The Early Childhood Council warns some early childhood centres have blundered into pay parity for their teachers and cannot afford it.
The government's contribution toward pay parity rates, which came into effect this year for senior teachers, was inadequate, Early Childhood Council (ECC) said.
ECC chief executive Simon Laube said a survey of 549 early learning centres found small centres had the highest proportion of experienced teachers.
"They don't really like large centres," Laube said.
Small centres "shouldn't really be able to survive" under pay parity, because their staff costs would increase as much as 24 percent, but their government funding would increase by half that figure, he said.
"They'll just do it because they want to pay teachers more and that is actually something we would say is a good thing. The problem is that the policy will create unviable centres in some cases."

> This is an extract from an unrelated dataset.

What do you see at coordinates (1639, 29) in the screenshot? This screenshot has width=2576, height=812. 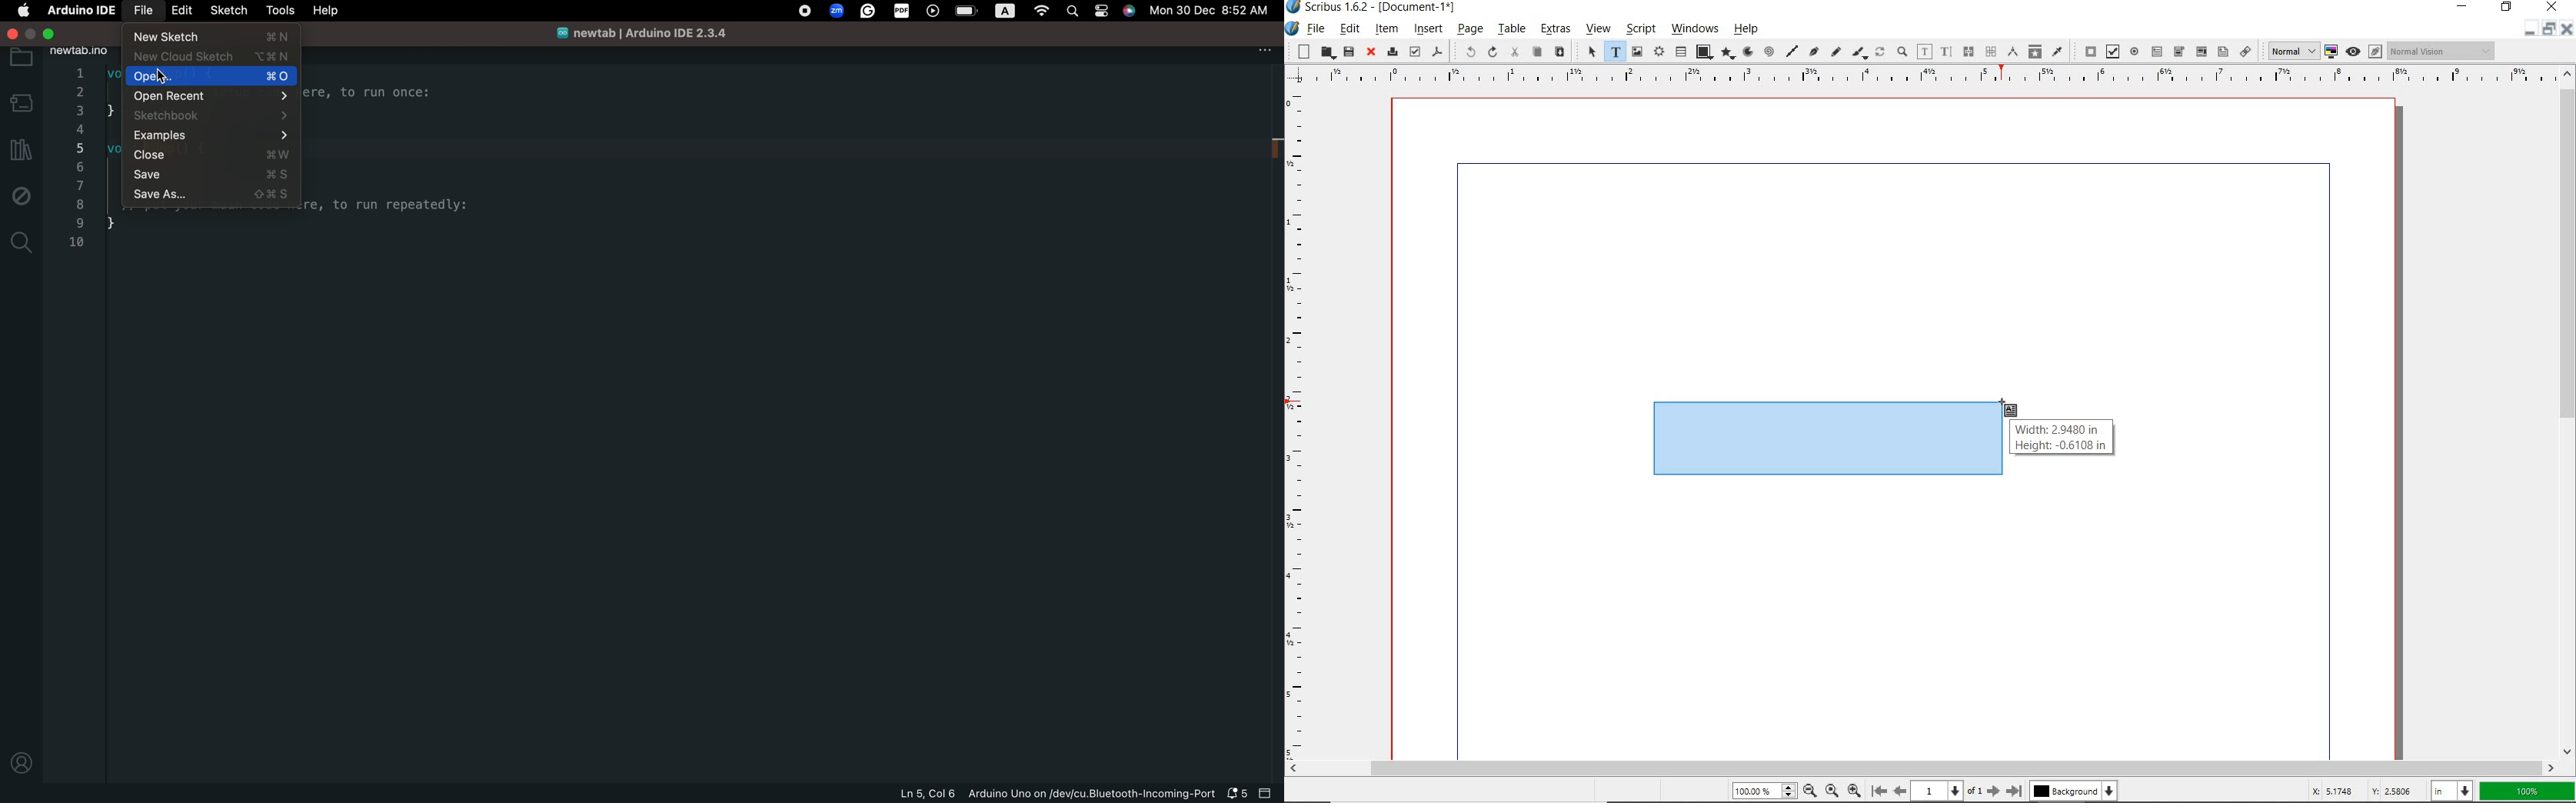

ECC had advised its members on the costs of signing up for the extension of pay parity to senior teachers this year, and many had gone ahead even though the government funding did not match the increased costs, Laube said.
"Think about all those centres that have no-one looking after them... they will have blundered into this and they may not even know the situation that they are in right now."
The council was talking to centre managers to find out if they were now deliberately hiring less experienced teachers to save on salary costs, Laube said.
"What we're hearing anecdotally are that centres are having to give their recruiting manager instructions along the lines of 'if you have to choose between two teachers, we need you to choose the less experienced teacher' because financial viability is a necessary thing for them to ensure."
The survey found most centres paid pay parity rates to teachers with up to five years' experience, but not to those with six years or more experience.
Senior teachers were paid between $33 and $38-an-hour and as much as $7.40-an-hour less than the pay parity rate for their level of experience.
The survey report said government funding for pay parity provided increases of about 12 percent but wage bills at centres with mostly or only experienced teachers could increase 21 percent, leaving them worse off financially.